请说出下面的材料中有多少行含有字符串“computer”，只写出数字。

▬▬▬▬▬▬

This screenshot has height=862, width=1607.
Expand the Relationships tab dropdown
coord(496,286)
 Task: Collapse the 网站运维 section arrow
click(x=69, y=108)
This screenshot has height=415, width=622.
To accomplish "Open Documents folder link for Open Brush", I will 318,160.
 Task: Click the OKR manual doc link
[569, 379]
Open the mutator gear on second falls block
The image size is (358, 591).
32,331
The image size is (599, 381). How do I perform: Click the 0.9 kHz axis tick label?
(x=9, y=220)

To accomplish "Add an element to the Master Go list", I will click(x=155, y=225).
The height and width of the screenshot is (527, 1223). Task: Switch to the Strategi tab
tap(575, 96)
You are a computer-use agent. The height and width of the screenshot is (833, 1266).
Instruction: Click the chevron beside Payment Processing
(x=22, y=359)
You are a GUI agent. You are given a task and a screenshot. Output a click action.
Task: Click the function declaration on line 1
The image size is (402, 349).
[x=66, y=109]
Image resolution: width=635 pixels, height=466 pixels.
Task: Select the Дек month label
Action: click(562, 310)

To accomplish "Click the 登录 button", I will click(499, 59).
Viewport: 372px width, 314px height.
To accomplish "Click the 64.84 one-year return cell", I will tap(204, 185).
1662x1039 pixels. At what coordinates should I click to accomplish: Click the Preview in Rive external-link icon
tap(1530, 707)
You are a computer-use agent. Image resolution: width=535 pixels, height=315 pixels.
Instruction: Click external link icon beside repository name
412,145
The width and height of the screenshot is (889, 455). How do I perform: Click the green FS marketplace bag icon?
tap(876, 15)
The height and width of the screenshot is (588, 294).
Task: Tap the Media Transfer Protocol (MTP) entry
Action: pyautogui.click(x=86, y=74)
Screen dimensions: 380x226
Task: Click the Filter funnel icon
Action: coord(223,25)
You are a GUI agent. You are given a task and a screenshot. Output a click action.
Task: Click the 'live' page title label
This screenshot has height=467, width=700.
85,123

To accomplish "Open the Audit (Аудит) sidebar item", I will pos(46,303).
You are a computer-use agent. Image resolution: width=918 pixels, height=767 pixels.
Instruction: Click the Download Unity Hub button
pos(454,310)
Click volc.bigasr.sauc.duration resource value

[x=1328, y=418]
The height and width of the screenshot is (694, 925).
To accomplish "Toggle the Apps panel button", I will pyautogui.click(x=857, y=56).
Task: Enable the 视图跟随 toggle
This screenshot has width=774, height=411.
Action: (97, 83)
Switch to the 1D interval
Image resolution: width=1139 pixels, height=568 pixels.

▬▬▬▬▬▬

_完成的练习_.
3